Records for locating described items.
● ● ●

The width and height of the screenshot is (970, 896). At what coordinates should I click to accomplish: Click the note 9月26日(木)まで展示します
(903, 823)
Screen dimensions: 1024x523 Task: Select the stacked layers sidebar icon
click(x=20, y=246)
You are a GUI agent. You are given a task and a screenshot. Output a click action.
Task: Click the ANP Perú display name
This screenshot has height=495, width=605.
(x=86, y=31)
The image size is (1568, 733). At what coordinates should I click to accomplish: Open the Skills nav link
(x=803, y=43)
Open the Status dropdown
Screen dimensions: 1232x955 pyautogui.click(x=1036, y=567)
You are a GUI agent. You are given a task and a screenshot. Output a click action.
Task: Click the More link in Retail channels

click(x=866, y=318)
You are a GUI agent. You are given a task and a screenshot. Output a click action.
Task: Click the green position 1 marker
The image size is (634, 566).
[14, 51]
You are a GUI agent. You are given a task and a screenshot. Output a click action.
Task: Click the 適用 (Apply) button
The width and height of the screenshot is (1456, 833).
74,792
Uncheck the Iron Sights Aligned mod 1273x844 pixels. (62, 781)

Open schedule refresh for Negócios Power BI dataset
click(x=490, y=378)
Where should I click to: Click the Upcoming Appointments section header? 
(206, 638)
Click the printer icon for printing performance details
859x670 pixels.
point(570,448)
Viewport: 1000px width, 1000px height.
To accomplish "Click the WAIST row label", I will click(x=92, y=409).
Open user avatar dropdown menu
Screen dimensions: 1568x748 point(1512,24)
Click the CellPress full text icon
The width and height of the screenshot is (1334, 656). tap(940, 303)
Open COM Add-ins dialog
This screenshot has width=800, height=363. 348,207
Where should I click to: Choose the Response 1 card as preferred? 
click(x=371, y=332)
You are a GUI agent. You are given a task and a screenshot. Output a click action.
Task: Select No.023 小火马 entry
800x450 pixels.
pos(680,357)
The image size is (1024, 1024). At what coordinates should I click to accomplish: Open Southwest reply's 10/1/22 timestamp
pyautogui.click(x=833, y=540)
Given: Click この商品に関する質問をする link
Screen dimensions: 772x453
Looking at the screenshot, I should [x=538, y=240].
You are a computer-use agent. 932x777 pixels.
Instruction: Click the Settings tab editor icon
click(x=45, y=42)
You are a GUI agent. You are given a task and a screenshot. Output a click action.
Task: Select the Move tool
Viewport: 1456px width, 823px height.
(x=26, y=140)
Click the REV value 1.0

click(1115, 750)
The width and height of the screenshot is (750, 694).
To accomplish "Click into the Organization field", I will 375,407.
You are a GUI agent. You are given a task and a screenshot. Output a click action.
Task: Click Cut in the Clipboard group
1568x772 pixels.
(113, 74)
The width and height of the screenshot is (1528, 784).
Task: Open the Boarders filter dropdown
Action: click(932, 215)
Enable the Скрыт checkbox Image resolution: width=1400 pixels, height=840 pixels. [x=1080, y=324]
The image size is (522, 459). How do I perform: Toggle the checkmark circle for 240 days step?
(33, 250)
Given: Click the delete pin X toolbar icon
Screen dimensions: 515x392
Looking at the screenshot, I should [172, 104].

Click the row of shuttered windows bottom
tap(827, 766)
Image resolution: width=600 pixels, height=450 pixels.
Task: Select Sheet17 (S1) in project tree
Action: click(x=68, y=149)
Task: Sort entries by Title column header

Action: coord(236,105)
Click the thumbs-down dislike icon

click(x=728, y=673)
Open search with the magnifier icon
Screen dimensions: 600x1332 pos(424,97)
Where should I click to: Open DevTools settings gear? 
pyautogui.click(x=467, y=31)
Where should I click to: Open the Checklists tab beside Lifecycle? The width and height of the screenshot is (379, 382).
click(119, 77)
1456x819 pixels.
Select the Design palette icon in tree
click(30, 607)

● ● ●

Set exercise.
Reproduce every one of the records above word for word, keeping each line in its original order.

Reply to the task.
The width and height of the screenshot is (970, 896). At what coordinates should I click to accomplish: Click the note 9月26日(木)まで展示します
(903, 823)
Screen dimensions: 1024x523 Task: Select the stacked layers sidebar icon
click(x=20, y=246)
You are a GUI agent. You are given a task and a screenshot. Output a click action.
Task: Click the ANP Perú display name
This screenshot has height=495, width=605.
(x=86, y=31)
The image size is (1568, 733). At what coordinates should I click to accomplish: Open the Skills nav link
(x=803, y=43)
Open the Status dropdown
Screen dimensions: 1232x955 pyautogui.click(x=1036, y=567)
You are a GUI agent. You are given a task and a screenshot. Output a click action.
Task: Click the More link in Retail channels

click(x=866, y=318)
You are a GUI agent. You are given a task and a screenshot. Output a click action.
Task: Click the green position 1 marker
The image size is (634, 566).
[14, 51]
You are a GUI agent. You are given a task and a screenshot. Output a click action.
Task: Click the 適用 (Apply) button
The width and height of the screenshot is (1456, 833).
74,792
Uncheck the Iron Sights Aligned mod 1273x844 pixels. (62, 781)

Open schedule refresh for Negócios Power BI dataset
click(x=490, y=378)
Where should I click to: Click the Upcoming Appointments section header? 
(206, 638)
Click the printer icon for printing performance details
859x670 pixels.
point(570,448)
Viewport: 1000px width, 1000px height.
To accomplish "Click the WAIST row label", I will click(x=92, y=409).
Open user avatar dropdown menu
Screen dimensions: 1568x748 point(1512,24)
Click the CellPress full text icon
The width and height of the screenshot is (1334, 656). tap(940, 303)
Open COM Add-ins dialog
This screenshot has width=800, height=363. 348,207
Where should I click to: Choose the Response 1 card as preferred? 
click(x=371, y=332)
You are a GUI agent. You are given a task and a screenshot. Output a click action.
Task: Select No.023 小火马 entry
800x450 pixels.
pos(680,357)
The image size is (1024, 1024). At what coordinates should I click to accomplish: Open Southwest reply's 10/1/22 timestamp
pyautogui.click(x=833, y=540)
Given: Click この商品に関する質問をする link
Screen dimensions: 772x453
Looking at the screenshot, I should [x=538, y=240].
You are a computer-use agent. 932x777 pixels.
Instruction: Click the Settings tab editor icon
click(x=45, y=42)
You are a GUI agent. You are given a task and a screenshot. Output a click action.
Task: Select the Move tool
Viewport: 1456px width, 823px height.
(x=26, y=140)
Click the REV value 1.0

click(1115, 750)
The width and height of the screenshot is (750, 694).
To accomplish "Click into the Organization field", I will 375,407.
You are a GUI agent. You are given a task and a screenshot. Output a click action.
Task: Click Cut in the Clipboard group
1568x772 pixels.
(113, 74)
The width and height of the screenshot is (1528, 784).
Task: Open the Boarders filter dropdown
Action: click(932, 215)
Enable the Скрыт checkbox Image resolution: width=1400 pixels, height=840 pixels. [x=1080, y=324]
The image size is (522, 459). How do I perform: Toggle the checkmark circle for 240 days step?
(33, 250)
Given: Click the delete pin X toolbar icon
Screen dimensions: 515x392
Looking at the screenshot, I should [172, 104].

Click the row of shuttered windows bottom
tap(827, 766)
Image resolution: width=600 pixels, height=450 pixels.
Task: Select Sheet17 (S1) in project tree
Action: click(x=68, y=149)
Task: Sort entries by Title column header

Action: coord(236,105)
Click the thumbs-down dislike icon

click(x=728, y=673)
Open search with the magnifier icon
Screen dimensions: 600x1332 pos(424,97)
Where should I click to: Open DevTools settings gear? 
pyautogui.click(x=467, y=31)
Where should I click to: Open the Checklists tab beside Lifecycle? The width and height of the screenshot is (379, 382).
click(119, 77)
1456x819 pixels.
Select the Design palette icon in tree
click(30, 607)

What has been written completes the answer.